What about DBA stuff... vacuum and fragmentation and index maintenance, etc... ?

I don't want to step into this completely blind.  Any warnings/insights would be appreciated.

Re: performance expectations for table(s) with 2B recs

From
"Peter J. Holzer"
Date:
On 2021-12-08 14:44:47 -0500, David Gauthier wrote:
> So far, the tables I have in my DB have relatively low numbers of records (most
> are < 10K, all are < 10M).  Things have been running great in terms of
> performance.  But a project is being brainstormed which may require some tables
> to contain a couple billion records.
[...]
> What else should I be worried about ?
>
> I suspect that part of why things are running really well so far is that the
> relatively small amounts of data in these tables ends up in the DB cache and
> disk I/O is kept at a minimum.  Will that no longer be the case once queries
> start running on these big tables ?

Depends a lot on how good the locality of your queries is. If most read
only the same parts of the same indexes, those will still be in the
cache. If they are all over the place or if you have queries which need
to read large parts of your tables, cache misses will make your
performance a lot less predictable, yes. That stuff is also hard to
test, because when you are testing a query twice in a row, the second
time it will likely hit the cache and be quite fast.
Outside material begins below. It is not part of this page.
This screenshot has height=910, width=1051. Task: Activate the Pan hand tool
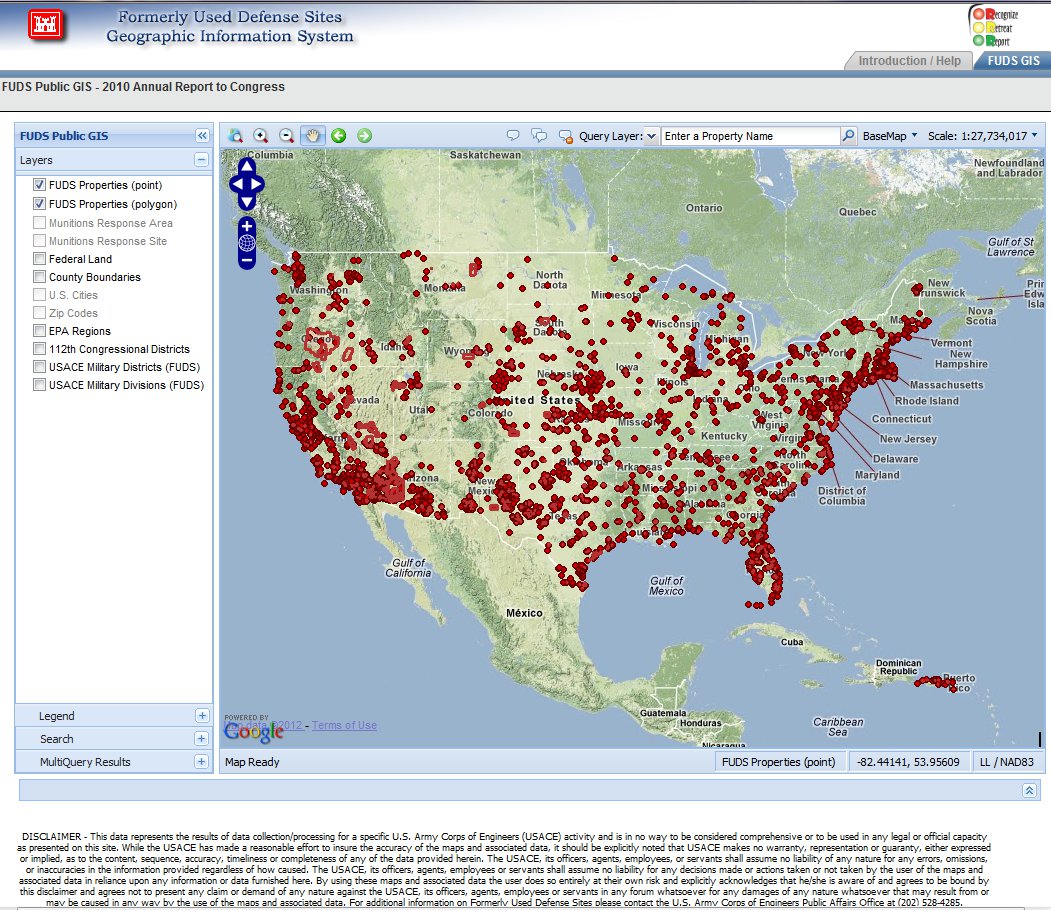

But in my experience the biggest problem with large tables are unstable
execution plans - for most of the parameters the optimizer will choose
to use an index, but for some it will erroneously think that a full
table scan is faster. That can lead to a situation where a query
normally takes less than a second, but sometimes (seemingly at random)
it takes several minutes - users will understandably be upset about such
behaviour. It is in any case a good idea to monitor execution times to
find such problems (ideally before users complain), but each needs to be
treated on an individual basis, and sometimes there seems to be no good
solution.

        hp

--
   _  | Peter J. Holzer    | Story must make more sense than reality.
|_|_) |                    |
| |   | hjp@hjp.at         |    -- Charles Stross, "Creative writing
__/   | http://www.hjp.at/ |       challenge!"

Attachment

Re: performance expectations for table(s) with 2B recs

From
Marc Millas
Date:
Partitioning ?
if  you have some ideas about how this data is accessed, splitting those big tables into partitions may help:
-vaccum done at the partition level,
-index partitioned too, so much easier to manage (reindex local to a given partition, so quite easy to reindex the whole thing one partition at a time)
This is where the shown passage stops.